分子素材工学とは、化学の観点から有用で新しい機能をもった物質を研究・開発して科学技術を発展させ、社会に貢献する分野です。これによって、エネルギー変換技術の確立、環境問題の解決、バイオテクノロジーや医薬開発による医療分野の発展、新材料による情報通信の高速・大容量化などを実現します。

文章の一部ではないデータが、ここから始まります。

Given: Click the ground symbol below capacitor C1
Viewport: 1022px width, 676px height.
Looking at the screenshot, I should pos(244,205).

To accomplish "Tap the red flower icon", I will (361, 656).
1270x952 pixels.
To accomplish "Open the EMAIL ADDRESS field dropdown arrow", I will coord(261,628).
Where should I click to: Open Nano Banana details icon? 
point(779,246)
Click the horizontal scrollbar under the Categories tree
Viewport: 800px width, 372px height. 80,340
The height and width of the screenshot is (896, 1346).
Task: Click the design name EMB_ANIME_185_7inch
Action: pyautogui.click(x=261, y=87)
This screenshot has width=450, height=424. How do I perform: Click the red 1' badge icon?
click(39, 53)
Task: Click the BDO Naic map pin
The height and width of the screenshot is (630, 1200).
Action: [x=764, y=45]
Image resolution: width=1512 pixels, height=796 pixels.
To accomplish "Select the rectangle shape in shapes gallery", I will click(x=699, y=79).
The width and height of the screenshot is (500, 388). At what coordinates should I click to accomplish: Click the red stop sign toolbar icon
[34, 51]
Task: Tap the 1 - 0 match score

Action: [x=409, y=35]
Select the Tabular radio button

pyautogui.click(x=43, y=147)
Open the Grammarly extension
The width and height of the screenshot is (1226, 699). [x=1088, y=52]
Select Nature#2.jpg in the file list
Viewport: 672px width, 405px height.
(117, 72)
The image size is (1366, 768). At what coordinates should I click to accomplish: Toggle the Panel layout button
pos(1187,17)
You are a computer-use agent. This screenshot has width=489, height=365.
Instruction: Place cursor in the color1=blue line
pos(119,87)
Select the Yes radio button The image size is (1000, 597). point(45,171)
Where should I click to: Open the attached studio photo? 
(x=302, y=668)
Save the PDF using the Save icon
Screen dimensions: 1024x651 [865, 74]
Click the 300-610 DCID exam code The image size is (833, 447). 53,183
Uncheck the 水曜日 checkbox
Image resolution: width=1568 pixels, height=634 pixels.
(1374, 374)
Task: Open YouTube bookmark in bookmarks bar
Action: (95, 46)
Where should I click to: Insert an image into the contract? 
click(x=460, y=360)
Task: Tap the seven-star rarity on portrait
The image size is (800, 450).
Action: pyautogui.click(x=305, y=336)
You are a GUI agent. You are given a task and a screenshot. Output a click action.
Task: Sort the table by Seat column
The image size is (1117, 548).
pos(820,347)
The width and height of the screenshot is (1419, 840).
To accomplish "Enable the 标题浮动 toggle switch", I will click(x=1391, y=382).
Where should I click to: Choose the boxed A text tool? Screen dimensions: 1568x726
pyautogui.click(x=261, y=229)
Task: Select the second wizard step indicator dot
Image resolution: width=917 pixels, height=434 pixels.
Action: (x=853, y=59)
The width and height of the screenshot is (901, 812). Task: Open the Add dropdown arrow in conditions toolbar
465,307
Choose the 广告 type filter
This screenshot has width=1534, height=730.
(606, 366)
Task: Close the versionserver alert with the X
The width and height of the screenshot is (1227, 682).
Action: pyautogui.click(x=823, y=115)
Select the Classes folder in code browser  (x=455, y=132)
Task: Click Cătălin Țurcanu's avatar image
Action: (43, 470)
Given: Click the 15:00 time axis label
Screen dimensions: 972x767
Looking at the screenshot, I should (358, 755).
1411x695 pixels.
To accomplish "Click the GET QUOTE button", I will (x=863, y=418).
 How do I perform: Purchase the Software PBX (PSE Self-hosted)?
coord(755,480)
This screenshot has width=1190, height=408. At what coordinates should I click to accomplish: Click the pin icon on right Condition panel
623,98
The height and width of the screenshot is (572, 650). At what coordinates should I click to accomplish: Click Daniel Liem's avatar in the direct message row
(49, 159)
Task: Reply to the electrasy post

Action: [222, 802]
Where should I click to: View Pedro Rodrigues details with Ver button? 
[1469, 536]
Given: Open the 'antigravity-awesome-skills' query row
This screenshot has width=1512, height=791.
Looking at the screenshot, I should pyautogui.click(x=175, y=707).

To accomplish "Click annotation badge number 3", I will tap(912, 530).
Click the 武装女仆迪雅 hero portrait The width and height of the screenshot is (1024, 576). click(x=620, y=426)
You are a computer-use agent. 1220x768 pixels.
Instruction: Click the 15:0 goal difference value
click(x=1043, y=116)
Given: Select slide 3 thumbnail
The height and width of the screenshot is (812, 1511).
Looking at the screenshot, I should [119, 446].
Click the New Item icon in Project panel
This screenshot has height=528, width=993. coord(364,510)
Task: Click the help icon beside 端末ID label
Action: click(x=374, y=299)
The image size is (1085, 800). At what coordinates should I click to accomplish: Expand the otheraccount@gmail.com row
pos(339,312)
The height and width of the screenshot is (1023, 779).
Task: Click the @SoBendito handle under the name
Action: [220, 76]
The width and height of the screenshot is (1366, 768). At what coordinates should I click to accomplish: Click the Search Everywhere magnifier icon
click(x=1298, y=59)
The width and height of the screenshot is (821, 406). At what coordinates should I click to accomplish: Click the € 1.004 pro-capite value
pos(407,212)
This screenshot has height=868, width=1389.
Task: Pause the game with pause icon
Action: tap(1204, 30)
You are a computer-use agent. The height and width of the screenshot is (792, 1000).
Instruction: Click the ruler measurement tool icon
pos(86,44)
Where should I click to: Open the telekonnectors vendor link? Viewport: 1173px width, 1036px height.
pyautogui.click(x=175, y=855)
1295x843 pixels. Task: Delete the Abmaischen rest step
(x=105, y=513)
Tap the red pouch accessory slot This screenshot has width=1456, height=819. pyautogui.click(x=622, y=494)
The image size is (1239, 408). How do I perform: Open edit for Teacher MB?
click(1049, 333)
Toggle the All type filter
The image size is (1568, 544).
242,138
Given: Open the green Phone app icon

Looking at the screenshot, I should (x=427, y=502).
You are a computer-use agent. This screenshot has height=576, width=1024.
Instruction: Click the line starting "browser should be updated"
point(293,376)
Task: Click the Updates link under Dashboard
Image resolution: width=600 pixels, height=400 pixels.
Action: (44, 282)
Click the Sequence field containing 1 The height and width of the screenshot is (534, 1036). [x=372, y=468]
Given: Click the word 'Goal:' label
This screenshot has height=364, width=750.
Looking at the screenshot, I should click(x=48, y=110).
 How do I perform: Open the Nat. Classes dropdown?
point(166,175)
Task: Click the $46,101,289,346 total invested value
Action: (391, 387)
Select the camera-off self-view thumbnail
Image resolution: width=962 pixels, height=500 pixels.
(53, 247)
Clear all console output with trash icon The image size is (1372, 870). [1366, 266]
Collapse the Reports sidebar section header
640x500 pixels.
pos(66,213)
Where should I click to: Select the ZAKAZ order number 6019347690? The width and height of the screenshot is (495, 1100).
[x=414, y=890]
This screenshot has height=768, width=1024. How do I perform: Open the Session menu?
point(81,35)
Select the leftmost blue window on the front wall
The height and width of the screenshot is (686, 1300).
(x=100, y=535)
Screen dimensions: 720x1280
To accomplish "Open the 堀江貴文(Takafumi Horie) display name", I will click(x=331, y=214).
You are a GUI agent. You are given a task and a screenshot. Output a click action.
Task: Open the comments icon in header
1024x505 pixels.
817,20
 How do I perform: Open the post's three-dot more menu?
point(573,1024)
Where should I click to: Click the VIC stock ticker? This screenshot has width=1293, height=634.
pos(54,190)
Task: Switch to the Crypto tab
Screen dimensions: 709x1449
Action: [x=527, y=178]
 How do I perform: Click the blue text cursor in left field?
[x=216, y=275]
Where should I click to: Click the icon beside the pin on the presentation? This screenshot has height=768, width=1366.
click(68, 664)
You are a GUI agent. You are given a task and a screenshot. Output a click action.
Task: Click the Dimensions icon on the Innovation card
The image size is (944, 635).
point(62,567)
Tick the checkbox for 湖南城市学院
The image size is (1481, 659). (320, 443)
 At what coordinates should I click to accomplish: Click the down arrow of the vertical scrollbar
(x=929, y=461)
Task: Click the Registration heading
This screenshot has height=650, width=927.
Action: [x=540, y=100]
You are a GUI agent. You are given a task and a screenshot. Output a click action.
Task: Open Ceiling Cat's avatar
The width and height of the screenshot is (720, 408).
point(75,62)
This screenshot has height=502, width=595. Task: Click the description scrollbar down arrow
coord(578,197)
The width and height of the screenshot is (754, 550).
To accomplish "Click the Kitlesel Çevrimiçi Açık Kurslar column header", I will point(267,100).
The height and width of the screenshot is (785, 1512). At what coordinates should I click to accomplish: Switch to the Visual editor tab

本学科では、こうした社会で大きな期待が寄せられている分野で活躍するための、知識と実践力を身につけることができます。
分子設計化学講座
新規モノマーおよび重合反応の研究を基に機能性高分子材料を創製する高分子設計化学研究室、環境に優しい反応手法を開発してファインケミカルズを合成する有機精密化学研究室、有機活性分子の特性解明を通じて有用な機能材料を開発する有機機能化学研究室、量子化学計算により化合物の物性および化学反応をシミュレーションして予測する計算化学研究室から構成されている。
生物機能工学講座
機能性セラミックスとその電気化学的応用を研究するエネルギー変換化学研究室、ナノカーボンや関連複合ナノ物質の形成および応用研究を行うレーザー光化学研究室、超微量の金属元素や有機物質の計測技術、サスティナブルな環境を指向した環境負荷低減化技術を開発する分析環境化学研究室、DNA・タンパク質・脂質などの生物化学を基盤としてメディカル・ライフサイエンスに有益なものづくりをめざす分子生物工学研究室から構成されている。
素材化学講座
高分子・界面活性剤・液晶などのソフトマテリアルを混合した複雑系材料の製造と構造解析、新機能の開発を研究する有機素材化学研究室、環境に配慮した触媒、非線形光学材料、エコガラスなどの新規な無機素材物質の製造、物性評価、機能創生を研究する無機素材化学研究室、細胞や組織の画像および分子生物学的情報を統合した解析を用いて、生体組織が再生・修復する機構を研究する生体材料化学研究室から構成されている。
教員からのメッセージ
医療支援技術の開発研究
生体組織を再生誘導する技術開発や機構解明の研究活動をおこなっています。細胞や生体組織などを工学的観点から機能や構造を解析することで、従来治療が困難であった病気やより危険の少ない治療の可能性などの提案を目指しています。人工臓器や再生医療技術分野で重要なのは、細胞が生体組織へ再生・修復する原理の理解と、生体に対する材料応答の研究にあります。すぐには成果の出ない研究も多く、失敗の連続ですが、私たちと共に「患者さんの」ためになる材料技術開発をキーワードに新技術を創出してみませんか。